Similar regulations to those to which the Paris pewterers had to conform were in force in the provincial towns of France, amongst which Lyons, Poitiers, Limoges, Amiens, Tours, Rouen, Rheims, Dijon, Chartres, Nimes, Angers, and Toulouse were specially distinguished for the beauty of the ware produced in them. In Germany, too, the laws concerning pewter-making were equally stringent, though they differed in certain minor respects from the French ordinances. The chief centres of production were Augsburg and Nuremberg; and one of the earliest references to German pewter occurs in an enactment issued in the former town in 1324, ordering visits of inspection to be made to the workshops by masters, who had taken an oath to test truly the ware manufactured in them. It was in Nuremberg, so long the headquarters of the great German craftsmen, that the most beautiful pewter was produced, and, thanks to the clearness with which it was marked, one need experience very little difficulty in identifying it.
In an ordinance of the Nuremberg pewterers, dated 1576, the proportions of the alloy to be used were fixed at ten pounds of tin to one of lead, and everything made in it was to be marked with the city eagle, as well as with what was known as the private eagle and the distinctive supplementary mark of the maker. It was further enacted than an eagle and a crown were to be stamped on all articles made of beaten tin, and that anything made in the English style must be distinguished by an eagle, a crown, and a rose. Other German marks were a lily, a scroll, and a cross with the Virgin and St. John at the foot; the last, however, was used only for ecclesiastical plate.
Much of the pewter made in Holland and Belgium was of fine quality and beautiful design, especially that produced in early times at Ath, where, in 1328, the Pewterers' Guild took precedence in processions of all the other civic corporations; and later at Bruges, Ghent, Mons, Namur, Liege, Brussels, Antwerp, Amsterdam, Breda, and Mons, the craftsmen in each town having their own guild and distinctive system of marks.
In the Ghent museum is preserved a most interesting touch-plate, giving a large number of marks that were in use in that city in the seventeenth and eighteenth centuries, including a rose and crown, with the initials of the maker below the latter, and a hammer with a crown above it, and a shield on either side of the handle, one enclosing a lion and the other a lamb. Other well-known Ghent marks are those of the De Keghels family, who have been pew-terers for many generations, and have combined their initials at different times with various symbols, such as a crowned heart pierced by two arrows, a Maltese cross within a circlet, a rose, and a sheep.

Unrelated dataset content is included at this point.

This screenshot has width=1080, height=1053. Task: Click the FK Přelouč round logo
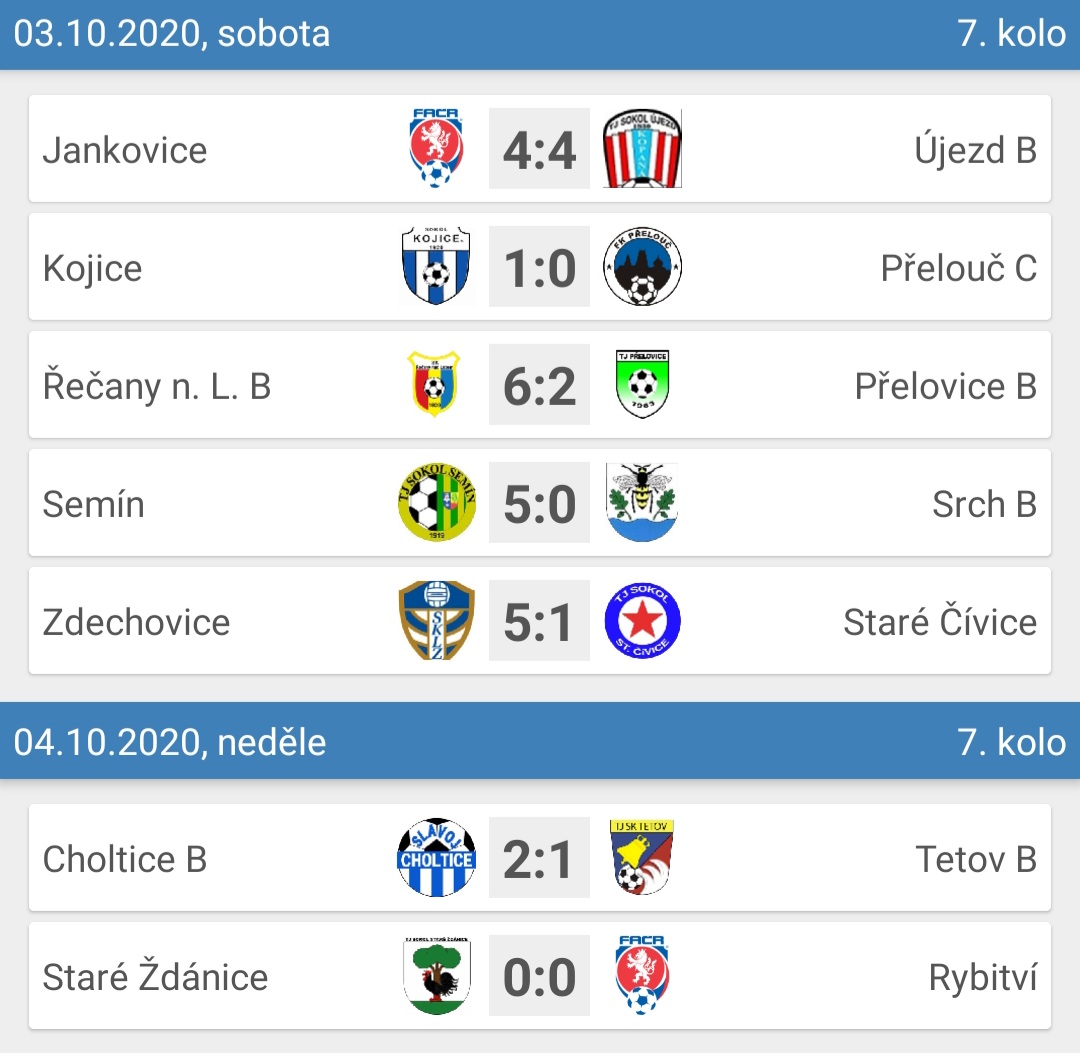642,266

The best pewter produced in Mons was marked with the word fin, and amongst marks in use were a castle and the town arms, and a hammer surmounted by a crown; whilst the chief emblem of Liege ware was an angel; and of Brussels, a crowned rose.

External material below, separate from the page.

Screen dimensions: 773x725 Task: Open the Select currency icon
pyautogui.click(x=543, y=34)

In Switzerland, Norway, and Sweden pewter was also largely used, and to the first-named country belongs the distinction of having produced one of the greatest of all designers of the beautiful ware, Gaspar Enderlein, who, though he worked chiefly at Nuremberg, was born at Basel, in the latter part of the sixteenth century.

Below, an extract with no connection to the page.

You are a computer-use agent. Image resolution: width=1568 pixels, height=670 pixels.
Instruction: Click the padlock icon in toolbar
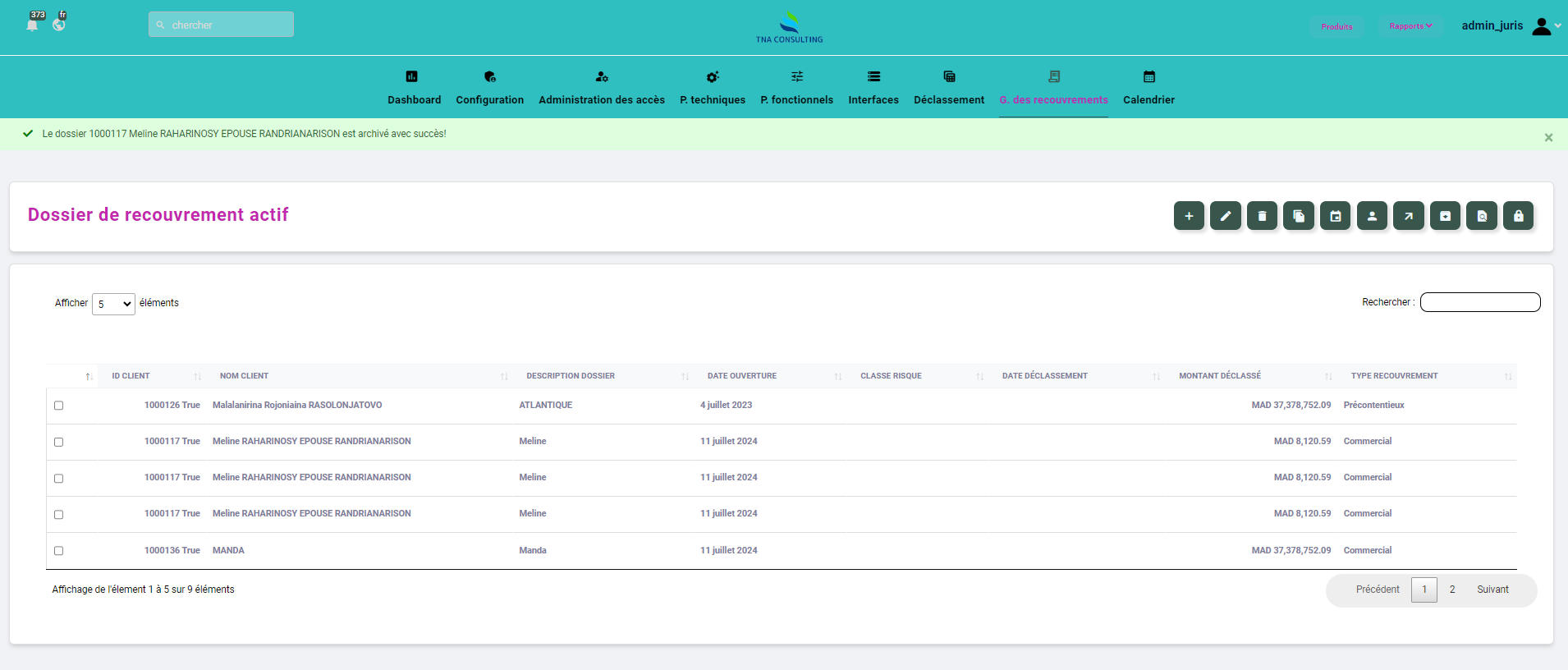point(1518,216)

Two German lamps and a Flemish benitier, or holy water stoup, in old pewter. The lamps are time measures, made on the principle of the classic water-clocks, oil being used instead of water. Both Germany and Flanders were famous for their pewter work
In Spain, Barcelona, and in Italy, Bologna were the chief centres for the manufacture of pewter; but in neither country was the ware produced equal to that of France, Germany, Belgium, or Holland. In Italy the trade was almost entirely in the hands of hawkers, known as Stagnarini, whose goods consisted mostly of cheap domestic utensils.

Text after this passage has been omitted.